IGOR FERNÁNDEZ
PSICOLOGÍA

¿Que hablemos de aquello? Ni de coña

Para qué remover el pasado cuando duele tanto? Quién no lo ha pensado alguna vez. Bien fuera un acontecimiento repentino y agudo, o bien un goteo quedo y drenante de las necesidades más básicas hasta quedarnos secos, ambas situaciones pueden sobrepasar nuestras defensas y anegarnos, dejándonos sin respuesta. Y todos hemos tenido alguna vez esta dolorosa sensación de la que solo hemos deseado huir. Así que cómo no querer apartar los recordatorios hoy cuando vuelven. De hecho, a mano tenemos un millón de pequeños gestos: encogerse de hombros, frases como «la vida es así», «no se puede echar atrás el reloj» o cambiar de tema cuando surge. Y durante un tiempo funciona, por lo menos cuando estamos prestando atención consciente a ese lugar herido en nosotros. En otros momentos, en cambio, algo sucede que nos pilla desprevenidos y de repente, nos topamos de bruces con la herida que sigue ahí. O más sutil aún, alguien que nada tiene que ver hace justo lo que hizo aquella persona que nos dañó o todo lo contrario, y bien por semejanza o por agudo contraste, nuestro cerebro más inconsciente ata cabos y reaccionamos con pensamientos, emociones, sensaciones y acciones sin siquiera darnos cuenta, como si volviéramos allí en una máquina del tiempo. Y siendo más o menos conscientes de ello, empezamos a recordar.

Y es que la memoria es peculiar. Por un lado, parece que hay recuerdos hundidos en el fondo de nuestra mente y al mismo tiempo, como si de un buceador se tratara, hay una boya en la superficie de la consciencia que marca el lugar donde hay actividad submarina. Y seguir conscientemente esa boya hoy, o rozarla sin querer, nos lleva directamente a reexperimentar aquello que fue tan importante. Esto son buenas y malas noticias al mismo tiempo. Malas, porque los recuerdos intensos –dolorosos– pueden estar muy a mano y revivir en circunstancias cotidianas sin que nos demos cuenta. Pero son buenas noticias, porque si aprovechamos esa línea, podemos quizás aliviar e incluso curar parte de esa herida. Con precauciones eso sí, porque igual que no dejaríamos que alguien con las manos sucias nos limpiara una herida abierta en la pierna, no parece deseable compartir esta vulnerabilidad con alguien dispuesto a juzgar antes de escuchar o con quien va a hacer que la conversación gire entorno a sí. Las heridas psicológicas también requieren de cierta asepsia y al mismo tiempo necesitan del candor de otros.

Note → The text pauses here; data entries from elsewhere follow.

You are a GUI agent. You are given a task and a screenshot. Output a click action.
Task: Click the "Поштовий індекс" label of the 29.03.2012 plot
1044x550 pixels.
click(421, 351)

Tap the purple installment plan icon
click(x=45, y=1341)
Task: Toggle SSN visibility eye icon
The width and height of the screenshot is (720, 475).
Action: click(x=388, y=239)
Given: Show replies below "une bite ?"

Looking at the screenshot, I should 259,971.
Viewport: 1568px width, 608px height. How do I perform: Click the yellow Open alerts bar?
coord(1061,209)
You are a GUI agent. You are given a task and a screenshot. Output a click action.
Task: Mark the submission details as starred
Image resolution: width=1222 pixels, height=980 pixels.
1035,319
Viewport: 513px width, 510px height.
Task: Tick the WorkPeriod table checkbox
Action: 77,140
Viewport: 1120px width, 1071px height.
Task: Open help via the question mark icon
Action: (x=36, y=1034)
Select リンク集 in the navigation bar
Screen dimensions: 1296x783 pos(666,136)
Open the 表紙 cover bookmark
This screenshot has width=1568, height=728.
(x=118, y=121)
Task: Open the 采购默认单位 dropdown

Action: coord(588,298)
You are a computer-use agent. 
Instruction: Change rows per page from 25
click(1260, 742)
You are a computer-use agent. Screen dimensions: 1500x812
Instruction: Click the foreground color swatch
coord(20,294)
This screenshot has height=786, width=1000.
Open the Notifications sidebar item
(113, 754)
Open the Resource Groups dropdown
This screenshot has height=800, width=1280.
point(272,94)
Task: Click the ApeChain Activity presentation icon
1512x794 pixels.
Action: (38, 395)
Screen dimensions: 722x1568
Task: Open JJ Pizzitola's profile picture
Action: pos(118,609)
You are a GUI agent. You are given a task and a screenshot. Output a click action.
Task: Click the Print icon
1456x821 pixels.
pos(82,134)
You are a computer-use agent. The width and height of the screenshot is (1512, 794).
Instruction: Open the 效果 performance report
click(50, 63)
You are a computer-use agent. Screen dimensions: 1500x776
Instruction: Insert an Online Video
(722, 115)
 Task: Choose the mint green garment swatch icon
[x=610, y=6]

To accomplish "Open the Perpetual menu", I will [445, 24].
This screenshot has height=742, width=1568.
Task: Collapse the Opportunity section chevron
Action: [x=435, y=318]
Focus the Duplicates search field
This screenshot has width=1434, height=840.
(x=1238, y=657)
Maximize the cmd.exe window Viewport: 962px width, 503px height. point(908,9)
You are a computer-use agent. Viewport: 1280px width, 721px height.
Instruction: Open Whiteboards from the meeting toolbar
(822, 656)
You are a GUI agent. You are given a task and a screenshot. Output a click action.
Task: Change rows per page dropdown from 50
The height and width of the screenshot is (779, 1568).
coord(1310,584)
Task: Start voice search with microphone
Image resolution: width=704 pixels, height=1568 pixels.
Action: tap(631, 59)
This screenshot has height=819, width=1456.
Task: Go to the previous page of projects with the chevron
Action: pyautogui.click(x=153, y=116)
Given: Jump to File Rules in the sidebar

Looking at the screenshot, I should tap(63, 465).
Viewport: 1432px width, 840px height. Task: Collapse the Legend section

Es cierto que el pasado no se puede cambiar, pero si hay algo que caracteriza a la vivencia de estas heridas es la soledad y, por cierto, seguro que parte de la herida en sí tiene que ver con sentirse solo, sola, sin apoyo, cuando aquello pasó. Al no tocarlas se convierten en un recuerdo solitario. Las apartamos para que no duelan, pero, al hacerlo, las sacamos fuera de nuestra narrativa vital, del hilo conductor de nuestra historia, y como si no nos pertenecieran, se quedan ahí como un cuerpo extraño, como un trozo de metralla.

Si conectamos con quien nos quiere –con todo lo que esto significa– antes de hablar de ello y del otro lado, queremos a quien nos lo cuenta –si queremos su bien–, podemos empezar a tocar sin dañar de nuevo, aunque duela, para desenterrar la importancia que tuvo. Entonces valoraremos por qué tuvimos que sepultarlo y reconoceremos lo que faltó. Si hay candor, podemos hacer que no sea un secreto a solas, sino una reivindicación compartida de lo que tuvo que pasar, de lo que esa persona necesitó y no sucedió. Y así, con cuidado, recuperar la fuerza, la confianza, el sentido de ser yo de nuevo, sumergido con el recuerdo, y que dicho recuerdo pase hoy de ser el título o subtítulo más visible, a convertirse en una línea más de la historia personal.